Chinese telecom equipment maker ZTE will plead guilty and pay $892 million to settle allegations it violated U.S. laws that restrict the sale of American-made technology to Iran and North Korea, the company and U.S. government agencies said Tuesday.

ZTE entered into an agreement to plead guilty to conspiring to violate the International Emergency Economic Powers Act, obstruction of justice and making a material false statement, the Justice Department said.

The settlement was made with Justice, the Commerce Department and the Treasury Department.

The Commerce Department investigation followed reports by Reuters in 2012 that ZTE had signed contracts to ship millions of dollars’ worth of hardware and software from some of the best-known U.S. technology companies to Iran’s largest telecommunications carrier.

“ZTE acknowledges the mistakes it made, takes responsibility for them, and remains committed to positive change in the company,” Zhao Xianming, ZTE’s chairman and chief executive, said Tuesday in a statement.

Between January 2010 and January 2016, ZTE directly or indirectly shipped U.S.-origin items worth approximately $32 million to Iran without obtaining the proper export licenses from the U.S. government. ZTE then lied to federal investigators, insisting that the shipments had stopped, the Justice Department said.

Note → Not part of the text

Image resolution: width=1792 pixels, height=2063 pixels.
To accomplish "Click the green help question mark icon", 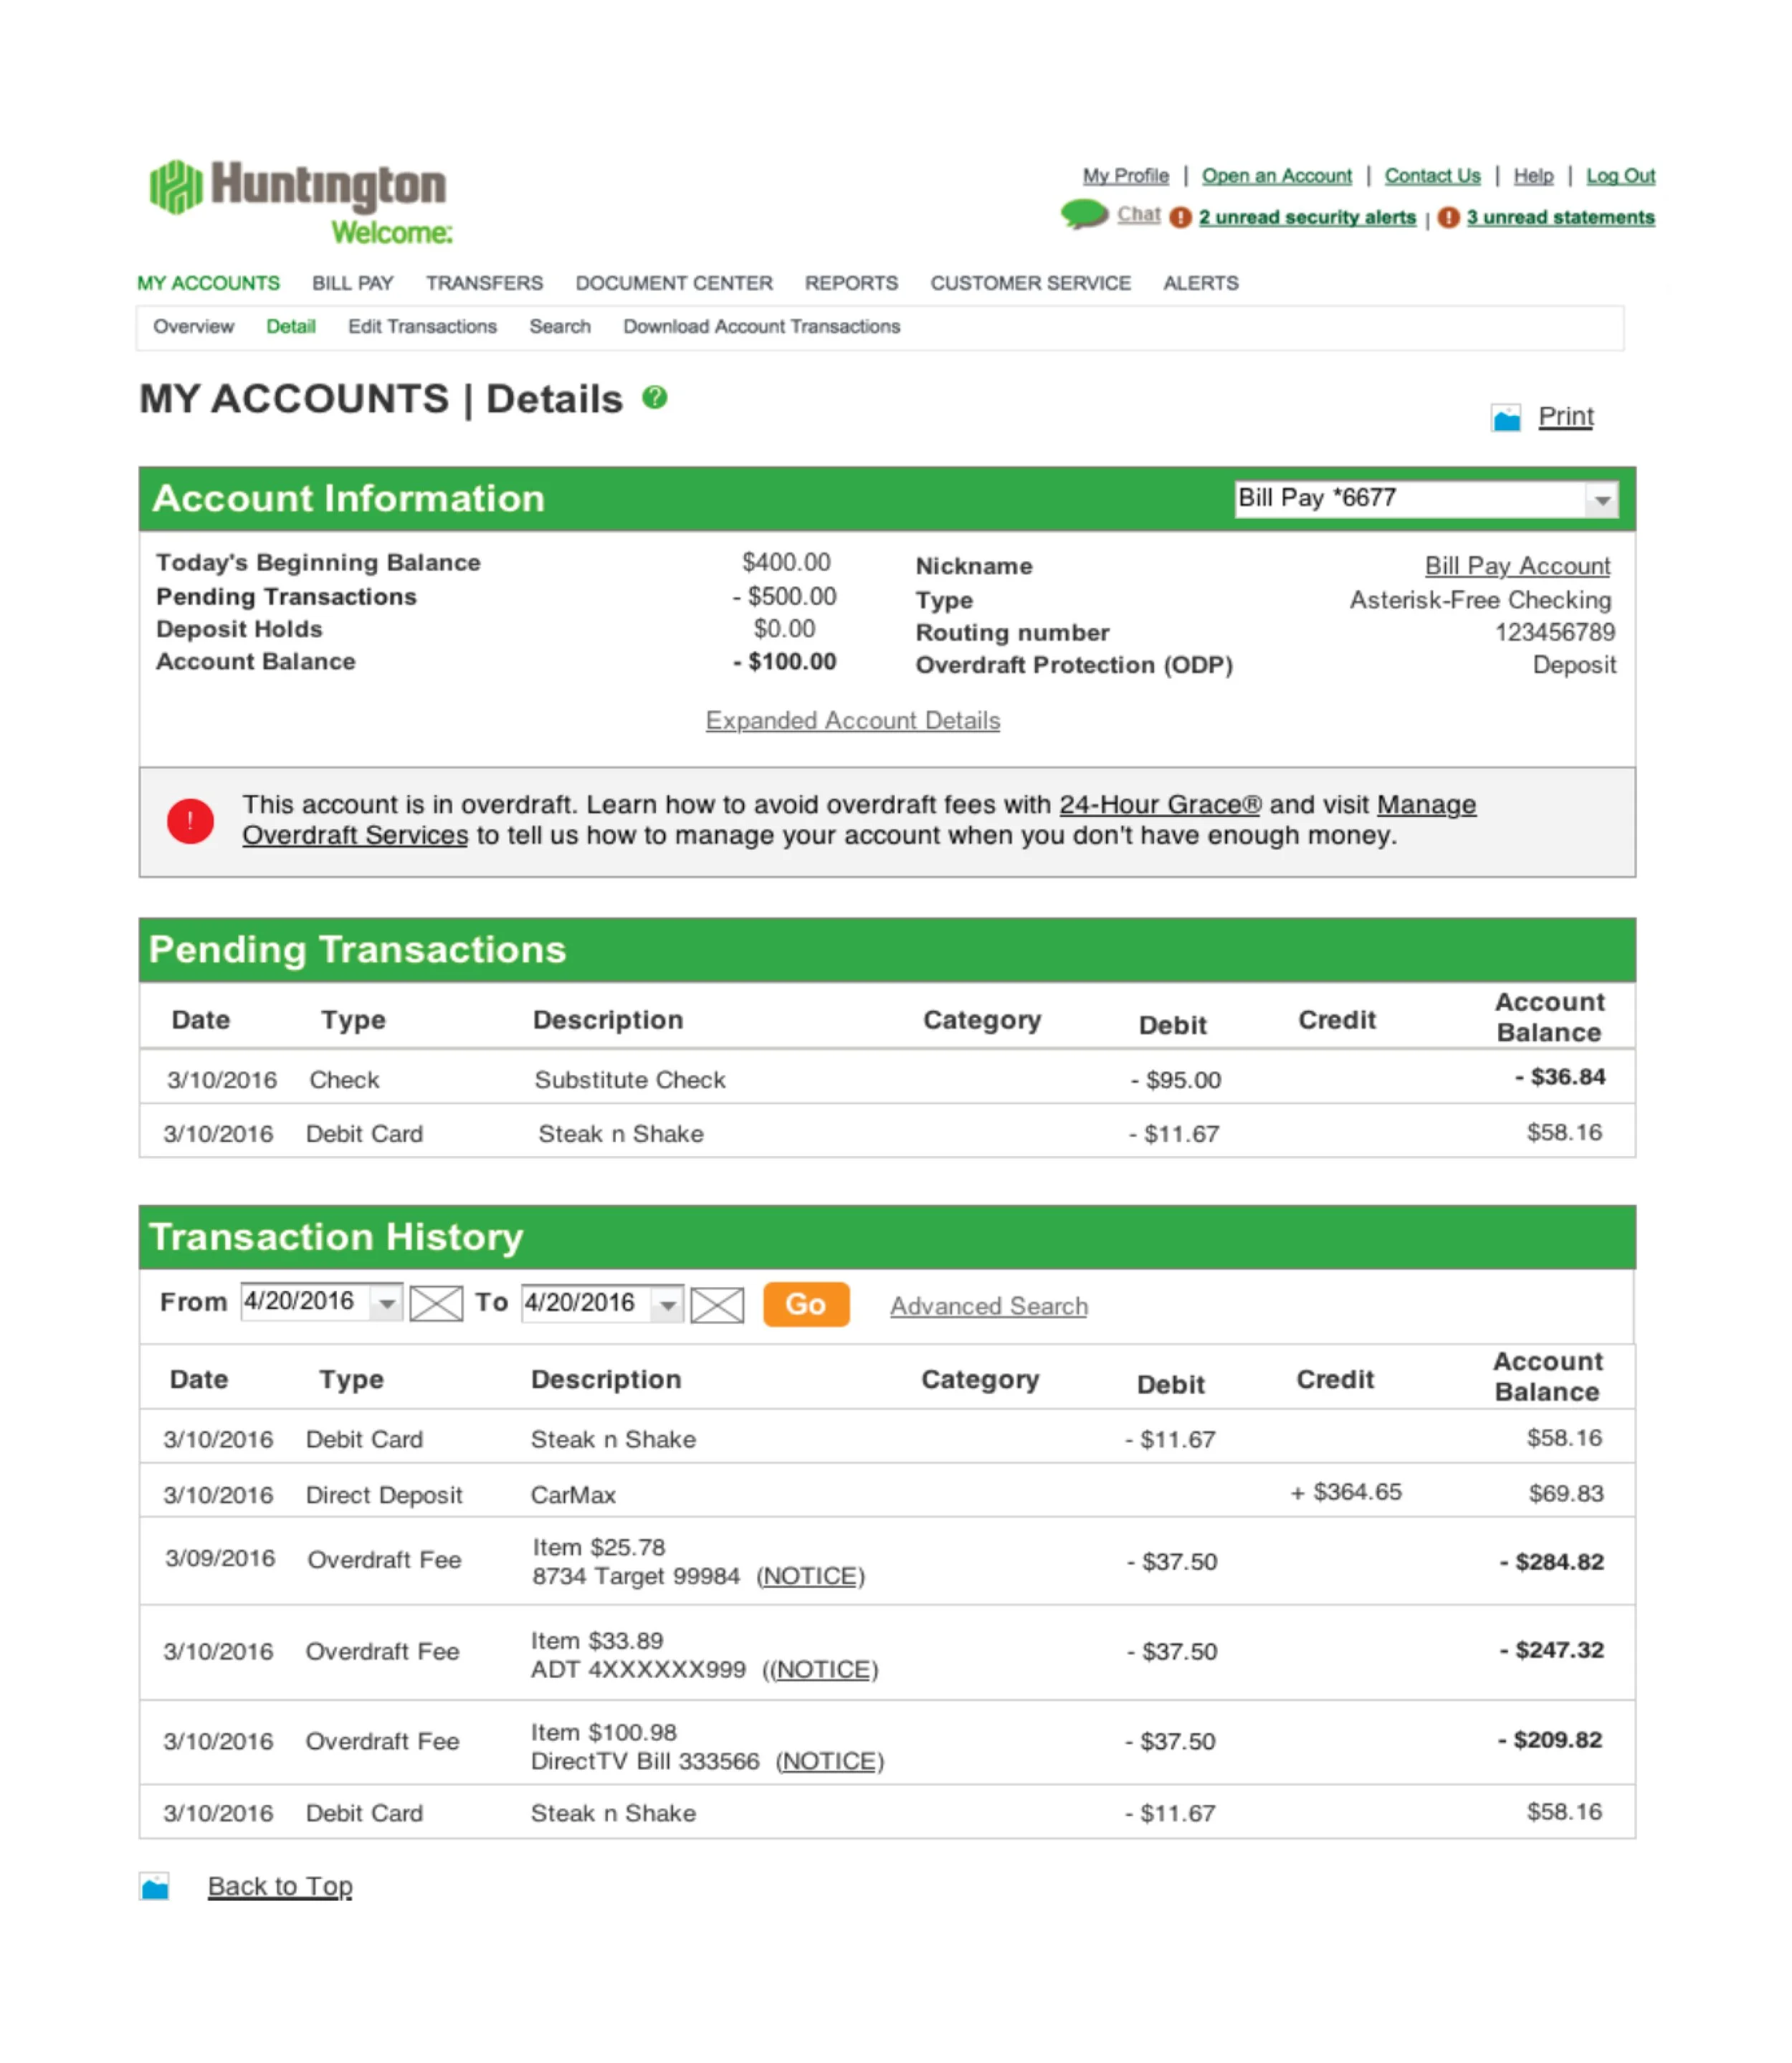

The company also took actions involving 283 shipments of controlled items to North Korea, authorities said.

“Those who flout our economic sanctions and export control laws will not go unpunished,” Commerce Secretary Wilbur Ross said in a statement. “They will suffer the harshest of consequences.”

Shipped items included routers, microprocessors and servers controlled under export regulations for security, encryption and anti-terrorism reasons.

The agreement caps a year of uncertainty for the Shenzhen-based company, which in March 2016 was placed on a list of entities with which U.S. suppliers could not work without a license. ZTE acted contrary to U.S. national security or foreign policy interests, the Commerce Department said at the time.

A court still needs to approve ZTE’s agreement with the Justice Department, after which the Commerce Department could recommend that the company be removed from that list.

The settlement includes a $661 million penalty to the Commerce Department, $430 million in combined criminal fines and forfeiture, and $101 million paid to the Treasury’s Office of Foreign Assets Control. The action marks OFAC’s largest-ever settlement with a nonfinancial entity.

ZTE also agreed to an additional penalty of $300 million to the Commerce Department that will be suspended during a seven-year term on the condition the company complies with requirements in the agreement.

One of the world’s biggest makers of telecommunications gear and the No. 4 smartphone vendor in the United States, ZTE sells handset devices to U.S. mobile carriers AT&T, T-Mobile and Sprint. It relies on U.S. companies including Qualcomm, Microsoft and Intel for components.